- Reading text
- - - - -

The U.S. economy grew at an annual rate of just 1.5 percent from April through June, as Americans cut back sharply on spending. (Associated Press)
Memo to Romney: It’s not just the economy, stupid (Headline, Baltimore Sun)
For Mexicans, It Was the Economy, Stupid (Headline, New York Times)
Today we look at the economy, or, more precise, “the economy.”
Obviously we write about “the economy” every day, as though we knew what we were writing about. The simple fact is we really don’t know what “the economy” is.
The measurements – really, the estimates — we get from the government every quarter is of the gross domestic product. The figures are meant to represent the total value of goods and services produced in a quarter. Over time, we have assigned the annoying and often misleading term “the economy” when we mean “gross domestic product.” Thus, we have ledes like the one above, proclaiming that the “economy grew” at a 1.5 percent annual rate. (The next quarter, the figure is likely to be revised up or down, although the revisions don’t get much ink.)
But that number means very little to most people who aren’t government economists or stock-market gamblers. I don’t mean to get all “common man” on you, but most people (or “folks,” if you’re an East Coast reporter venturing into the “Heartland,” but I digress) assess the economy according to whether they have jobs, how much money they make, how much it costs to feed their families and how much they have in the bank. This seems like a political statement, and you will probably hear such talk far too often before November. It happens to be true, though.

- - - - -

- Supplied data
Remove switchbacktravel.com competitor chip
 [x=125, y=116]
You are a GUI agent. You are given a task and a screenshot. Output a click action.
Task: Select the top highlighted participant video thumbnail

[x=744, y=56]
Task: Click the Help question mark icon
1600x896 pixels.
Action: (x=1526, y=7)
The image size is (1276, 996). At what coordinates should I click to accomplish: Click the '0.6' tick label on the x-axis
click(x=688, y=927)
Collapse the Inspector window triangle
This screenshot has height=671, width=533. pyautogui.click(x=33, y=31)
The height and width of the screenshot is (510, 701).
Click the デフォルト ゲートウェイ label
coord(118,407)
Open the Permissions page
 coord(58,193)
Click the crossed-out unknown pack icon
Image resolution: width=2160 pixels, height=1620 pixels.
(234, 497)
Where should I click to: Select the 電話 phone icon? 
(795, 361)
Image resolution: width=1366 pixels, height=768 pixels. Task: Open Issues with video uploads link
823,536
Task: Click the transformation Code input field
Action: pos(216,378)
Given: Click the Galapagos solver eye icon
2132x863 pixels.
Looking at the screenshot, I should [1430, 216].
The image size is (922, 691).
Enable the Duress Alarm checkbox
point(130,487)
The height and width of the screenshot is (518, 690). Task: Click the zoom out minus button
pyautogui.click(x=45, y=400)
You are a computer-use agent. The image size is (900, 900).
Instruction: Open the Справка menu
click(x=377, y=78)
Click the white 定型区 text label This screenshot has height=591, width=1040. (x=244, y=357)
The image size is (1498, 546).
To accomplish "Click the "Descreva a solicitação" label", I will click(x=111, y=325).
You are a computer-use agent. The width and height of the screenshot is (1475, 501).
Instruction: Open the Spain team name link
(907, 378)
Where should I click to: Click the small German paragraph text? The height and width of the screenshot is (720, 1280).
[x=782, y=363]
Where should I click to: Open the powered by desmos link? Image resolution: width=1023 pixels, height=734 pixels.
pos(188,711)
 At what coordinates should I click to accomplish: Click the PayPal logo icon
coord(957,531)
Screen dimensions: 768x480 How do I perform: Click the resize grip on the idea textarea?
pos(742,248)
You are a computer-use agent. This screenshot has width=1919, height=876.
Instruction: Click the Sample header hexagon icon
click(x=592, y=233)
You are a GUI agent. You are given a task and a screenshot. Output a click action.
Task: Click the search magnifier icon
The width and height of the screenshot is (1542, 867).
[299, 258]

- - - - -

- Aim of the exercise
Can you continue the text on "the economy" from the point where it stops? The records have nothing to do with what is asked here.

- Result for this exercise
So let’s stop this unnecessary shorthand. If the GDP is rising at an annual rate of 1.5 percent, say so. Don’t write about “the economy” growing. It’s so … AP.
If USA Today can do it, so can you.
(What you really don’t want to write is “The U.S. gross domestic product grew 1.5 percent in the second quarter.” You might or might not be surprised at how often that happens.)
While we’re on the “economy,” stupid, I think we can safely declare “it’s the economy, stupid” to be off-limits for the rest of the campaign, if not for all time. Every day, numbskulls all over the media think it’s a good idea to use the construction in their stories, or, worse, in headlines.
The phrase is often described as a campaign slogan for Bill Clinton in 1992. It was no such thing. James Carville, in “All’s Fair: Love, War and Running for President” (written with Mary Matalin), described the genesis of the cliché. It came from a sign in the campaign office:
Note that Carville wrote, “the economy, stupid,” not “it’s the economy, stupid.” That’s enough to certify the phrase that’s usually used as stupid. Don’t be stupid.